1986 setzte sich der Erfolg der Band fort. Die Popsingle "Don’t get me wrong" gilt als der Durchbruch in Deutschland, und "Hymn to her" ist ein Liebeslied, das in 14 Jahren nichts an Charme und Romantik eingebüßt hat. Danach herrschte Ruhe an der Pretenders-Front. Musikalische Aktivitäten traten zugunsten umweltpolitischer zurück; Chrissie Hydne avancierte zur radikalen Vegetarierin und Tierschützerin, posierte halbnackt gegen das Tragen von Naturpelzmänteln. Erst 1990 gab es mit "Packed" eine neue CD, die teilweise die gewohnten Gitarrenrock-Pfade beschritt, andererseits auch balladesker und erwachsener daherkam, trotz allem aber nicht an frühere Erfolge anknüpfen konnte. "Greatest Hits" umgeht daher "Packed" und setzt die Hitkollektion fort mit Songs aus den Alben "The Last of the Independents" (1994) und "Viva el Amor" (1999).
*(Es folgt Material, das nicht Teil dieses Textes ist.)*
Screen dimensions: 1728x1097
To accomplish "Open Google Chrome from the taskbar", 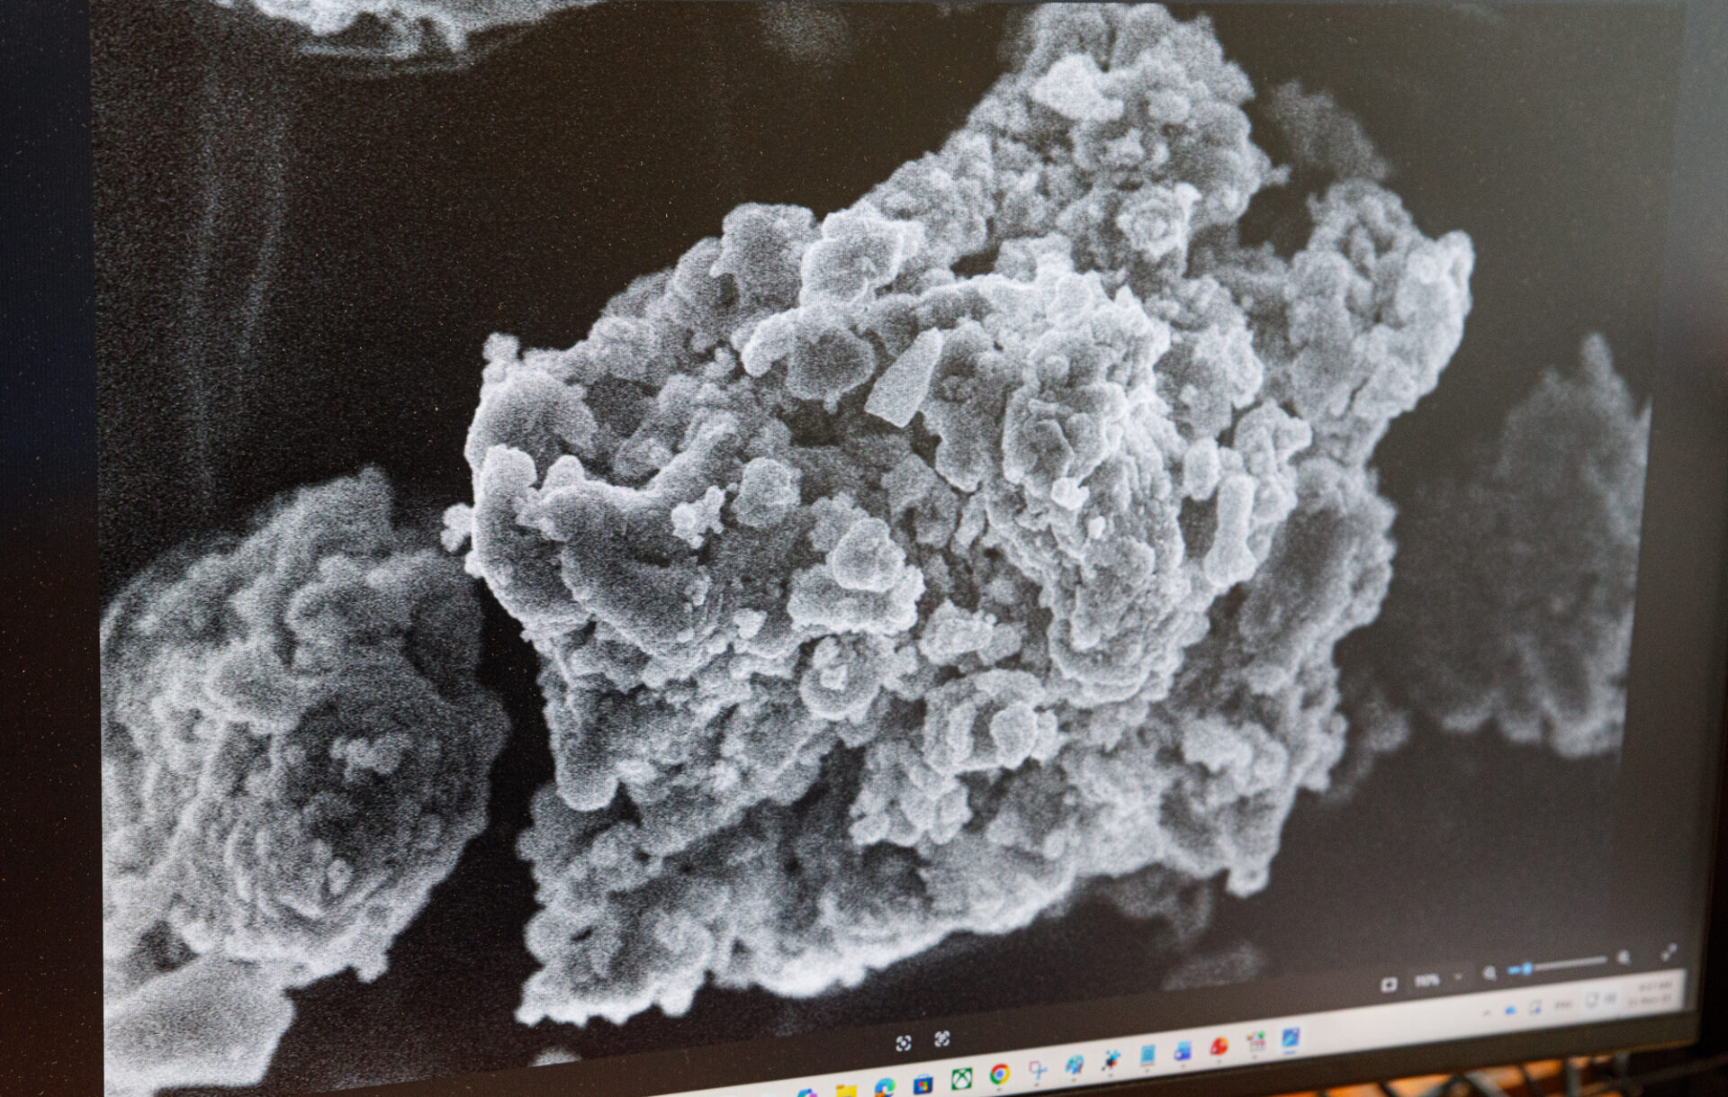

Chrissie Hynde – die Pretenders sind längst zur Begleitband der charismatischen Frontfrau degradiert – coverte Bob Dylan ("Forever Young") und schuf mit "I’ll stand by you" einen Ohrwurm in den an Classic Rock armen mittleren Neunziger. Ebenfalls auf der CD sind "I got you Babe" und "Breakfast in Bed", zwei Kooperationen mit der britischen Reggaeband UB 40 aus den Achtzigern, und der Song "State of Independence", bei dem Chrissie Hynde von den Moodswings begleitet wurde; alle drei Songs fanden sich bislang nicht auf regulären Pretenders-Alben.

Die "Greatest Hits" der Pretenders sind eine gelungene Zeitreise von wavelastigen, trotzigen Punkanfängen über rockige Gitarrenhymnen bis zu Popballaden und tanzbaren Sampling-Einspielungen. Ob Frau Hynde und ihren Mitmusikern noch einmal so etwas einfällt wie zu besten Zeiten der Band 1983/84 mit "Back on the Chain Gang" oder "Middle of the Road", steht freilich in den Sternen.